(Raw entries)
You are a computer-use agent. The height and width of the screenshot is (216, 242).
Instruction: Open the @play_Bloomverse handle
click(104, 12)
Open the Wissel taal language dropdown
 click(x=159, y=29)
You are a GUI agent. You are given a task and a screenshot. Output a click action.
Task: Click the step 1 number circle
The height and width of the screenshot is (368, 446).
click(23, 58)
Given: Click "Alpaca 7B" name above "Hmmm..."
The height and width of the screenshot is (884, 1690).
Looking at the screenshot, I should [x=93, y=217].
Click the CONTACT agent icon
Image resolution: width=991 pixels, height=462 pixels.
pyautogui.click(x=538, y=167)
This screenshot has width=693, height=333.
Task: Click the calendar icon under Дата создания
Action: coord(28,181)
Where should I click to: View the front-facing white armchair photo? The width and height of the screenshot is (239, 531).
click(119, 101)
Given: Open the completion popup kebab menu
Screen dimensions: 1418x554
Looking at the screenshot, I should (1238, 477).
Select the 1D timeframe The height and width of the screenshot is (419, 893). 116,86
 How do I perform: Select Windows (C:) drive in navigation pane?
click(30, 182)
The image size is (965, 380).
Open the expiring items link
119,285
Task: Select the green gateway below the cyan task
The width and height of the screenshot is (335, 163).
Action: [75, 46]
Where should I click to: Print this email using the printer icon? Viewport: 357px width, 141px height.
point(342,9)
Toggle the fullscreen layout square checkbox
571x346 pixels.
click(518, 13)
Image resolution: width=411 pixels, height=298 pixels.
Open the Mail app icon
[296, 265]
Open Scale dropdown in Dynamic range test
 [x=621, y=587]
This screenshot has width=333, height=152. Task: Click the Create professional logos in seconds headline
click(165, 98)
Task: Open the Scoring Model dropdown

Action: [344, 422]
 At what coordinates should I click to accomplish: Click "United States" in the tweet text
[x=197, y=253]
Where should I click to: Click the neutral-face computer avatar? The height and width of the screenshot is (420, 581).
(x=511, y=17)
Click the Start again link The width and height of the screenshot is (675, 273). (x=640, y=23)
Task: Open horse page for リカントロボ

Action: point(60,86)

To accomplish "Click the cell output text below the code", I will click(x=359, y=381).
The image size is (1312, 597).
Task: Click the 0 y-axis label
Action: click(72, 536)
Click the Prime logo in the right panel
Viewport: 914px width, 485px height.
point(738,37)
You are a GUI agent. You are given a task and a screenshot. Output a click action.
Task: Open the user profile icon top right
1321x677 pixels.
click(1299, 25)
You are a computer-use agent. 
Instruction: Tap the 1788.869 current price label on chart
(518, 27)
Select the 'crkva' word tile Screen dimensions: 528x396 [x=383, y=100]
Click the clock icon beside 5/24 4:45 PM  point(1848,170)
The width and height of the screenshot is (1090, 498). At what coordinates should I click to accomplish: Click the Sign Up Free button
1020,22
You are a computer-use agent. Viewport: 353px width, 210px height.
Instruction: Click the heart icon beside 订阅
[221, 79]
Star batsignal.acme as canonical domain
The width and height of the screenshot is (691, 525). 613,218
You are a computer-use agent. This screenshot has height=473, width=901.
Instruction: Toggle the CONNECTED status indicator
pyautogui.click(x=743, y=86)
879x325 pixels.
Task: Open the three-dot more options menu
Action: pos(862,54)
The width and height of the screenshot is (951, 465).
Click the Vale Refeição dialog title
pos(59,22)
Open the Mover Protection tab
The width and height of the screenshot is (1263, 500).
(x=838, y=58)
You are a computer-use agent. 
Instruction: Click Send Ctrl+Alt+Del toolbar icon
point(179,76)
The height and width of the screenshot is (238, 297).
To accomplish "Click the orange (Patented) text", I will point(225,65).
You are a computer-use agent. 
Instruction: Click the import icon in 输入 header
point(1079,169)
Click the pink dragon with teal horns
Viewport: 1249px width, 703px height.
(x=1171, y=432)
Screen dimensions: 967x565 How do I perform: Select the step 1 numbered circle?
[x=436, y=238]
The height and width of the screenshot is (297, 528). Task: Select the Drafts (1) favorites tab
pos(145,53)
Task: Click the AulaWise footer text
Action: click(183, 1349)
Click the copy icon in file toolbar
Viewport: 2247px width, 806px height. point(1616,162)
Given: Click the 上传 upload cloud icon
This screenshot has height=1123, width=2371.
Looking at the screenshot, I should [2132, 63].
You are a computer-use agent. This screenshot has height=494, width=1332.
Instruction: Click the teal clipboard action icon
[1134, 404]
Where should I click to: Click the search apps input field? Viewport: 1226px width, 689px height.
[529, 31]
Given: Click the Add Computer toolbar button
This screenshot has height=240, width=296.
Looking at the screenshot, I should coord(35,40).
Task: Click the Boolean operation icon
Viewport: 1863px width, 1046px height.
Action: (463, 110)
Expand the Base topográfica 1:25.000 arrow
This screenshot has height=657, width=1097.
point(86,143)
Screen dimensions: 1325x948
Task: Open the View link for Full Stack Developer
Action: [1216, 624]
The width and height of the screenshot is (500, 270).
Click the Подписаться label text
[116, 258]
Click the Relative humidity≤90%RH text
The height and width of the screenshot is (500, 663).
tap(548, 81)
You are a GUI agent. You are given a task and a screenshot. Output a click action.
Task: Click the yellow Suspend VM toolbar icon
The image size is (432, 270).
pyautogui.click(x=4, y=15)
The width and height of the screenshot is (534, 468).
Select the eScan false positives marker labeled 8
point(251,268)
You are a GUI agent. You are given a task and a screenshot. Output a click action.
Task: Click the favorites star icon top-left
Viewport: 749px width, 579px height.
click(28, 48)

--- Objective ---
Reproduce every one of these entries word for word, without changing anything.

--- Full output ---
You are a computer-use agent. The height and width of the screenshot is (216, 242).
Instruction: Open the @play_Bloomverse handle
click(104, 12)
Open the Wissel taal language dropdown
 click(x=159, y=29)
You are a GUI agent. You are given a task and a screenshot. Output a click action.
Task: Click the step 1 number circle
The height and width of the screenshot is (368, 446).
click(23, 58)
Given: Click "Alpaca 7B" name above "Hmmm..."
The height and width of the screenshot is (884, 1690).
Looking at the screenshot, I should [x=93, y=217].
Click the CONTACT agent icon
Image resolution: width=991 pixels, height=462 pixels.
pyautogui.click(x=538, y=167)
This screenshot has width=693, height=333.
Task: Click the calendar icon under Дата создания
Action: coord(28,181)
Where should I click to: View the front-facing white armchair photo? The width and height of the screenshot is (239, 531).
click(119, 101)
Given: Open the completion popup kebab menu
Screen dimensions: 1418x554
Looking at the screenshot, I should (1238, 477).
Select the 1D timeframe The height and width of the screenshot is (419, 893). 116,86
 How do I perform: Select Windows (C:) drive in navigation pane?
click(30, 182)
The image size is (965, 380).
Open the expiring items link
119,285
Task: Select the green gateway below the cyan task
The width and height of the screenshot is (335, 163).
Action: [75, 46]
Where should I click to: Print this email using the printer icon? Viewport: 357px width, 141px height.
point(342,9)
Toggle the fullscreen layout square checkbox
571x346 pixels.
click(518, 13)
Image resolution: width=411 pixels, height=298 pixels.
Open the Mail app icon
[296, 265]
Open Scale dropdown in Dynamic range test
 [x=621, y=587]
This screenshot has width=333, height=152. Task: Click the Create professional logos in seconds headline
click(165, 98)
Task: Open the Scoring Model dropdown

Action: [344, 422]
 At what coordinates should I click to accomplish: Click "United States" in the tweet text
[x=197, y=253]
Where should I click to: Click the neutral-face computer avatar? The height and width of the screenshot is (420, 581).
(x=511, y=17)
Click the Start again link The width and height of the screenshot is (675, 273). (x=640, y=23)
Task: Open horse page for リカントロボ

Action: point(60,86)

To accomplish "Click the cell output text below the code", I will click(x=359, y=381).
The image size is (1312, 597).
Task: Click the 0 y-axis label
Action: click(72, 536)
Click the Prime logo in the right panel
Viewport: 914px width, 485px height.
point(738,37)
You are a GUI agent. You are given a task and a screenshot. Output a click action.
Task: Open the user profile icon top right
1321x677 pixels.
click(1299, 25)
You are a computer-use agent. 
Instruction: Tap the 1788.869 current price label on chart
(518, 27)
Select the 'crkva' word tile Screen dimensions: 528x396 [x=383, y=100]
Click the clock icon beside 5/24 4:45 PM  point(1848,170)
The width and height of the screenshot is (1090, 498). At what coordinates should I click to accomplish: Click the Sign Up Free button
1020,22
You are a computer-use agent. Viewport: 353px width, 210px height.
Instruction: Click the heart icon beside 订阅
[221, 79]
Star batsignal.acme as canonical domain
The width and height of the screenshot is (691, 525). 613,218
You are a computer-use agent. This screenshot has height=473, width=901.
Instruction: Toggle the CONNECTED status indicator
pyautogui.click(x=743, y=86)
879x325 pixels.
Task: Open the three-dot more options menu
Action: pos(862,54)
The width and height of the screenshot is (951, 465).
Click the Vale Refeição dialog title
pos(59,22)
Open the Mover Protection tab
The width and height of the screenshot is (1263, 500).
(x=838, y=58)
You are a computer-use agent. 
Instruction: Click Send Ctrl+Alt+Del toolbar icon
point(179,76)
The height and width of the screenshot is (238, 297).
To accomplish "Click the orange (Patented) text", I will point(225,65).
You are a computer-use agent. 
Instruction: Click the import icon in 输入 header
point(1079,169)
Click the pink dragon with teal horns
Viewport: 1249px width, 703px height.
(x=1171, y=432)
Screen dimensions: 967x565 How do I perform: Select the step 1 numbered circle?
[x=436, y=238]
The height and width of the screenshot is (297, 528). Task: Select the Drafts (1) favorites tab
pos(145,53)
Task: Click the AulaWise footer text
Action: click(183, 1349)
Click the copy icon in file toolbar
Viewport: 2247px width, 806px height. point(1616,162)
Given: Click the 上传 upload cloud icon
This screenshot has height=1123, width=2371.
Looking at the screenshot, I should [2132, 63].
You are a computer-use agent. This screenshot has height=494, width=1332.
Instruction: Click the teal clipboard action icon
[1134, 404]
Where should I click to: Click the search apps input field? Viewport: 1226px width, 689px height.
[529, 31]
Given: Click the Add Computer toolbar button
This screenshot has height=240, width=296.
Looking at the screenshot, I should coord(35,40).
Task: Click the Boolean operation icon
Viewport: 1863px width, 1046px height.
Action: (463, 110)
Expand the Base topográfica 1:25.000 arrow
This screenshot has height=657, width=1097.
point(86,143)
Screen dimensions: 1325x948
Task: Open the View link for Full Stack Developer
Action: [1216, 624]
The width and height of the screenshot is (500, 270).
Click the Подписаться label text
[116, 258]
Click the Relative humidity≤90%RH text
The height and width of the screenshot is (500, 663).
tap(548, 81)
You are a GUI agent. You are given a task and a screenshot. Output a click action.
Task: Click the yellow Suspend VM toolbar icon
The image size is (432, 270).
pyautogui.click(x=4, y=15)
The width and height of the screenshot is (534, 468).
Select the eScan false positives marker labeled 8
point(251,268)
You are a GUI agent. You are given a task and a screenshot. Output a click action.
Task: Click the favorites star icon top-left
Viewport: 749px width, 579px height.
click(28, 48)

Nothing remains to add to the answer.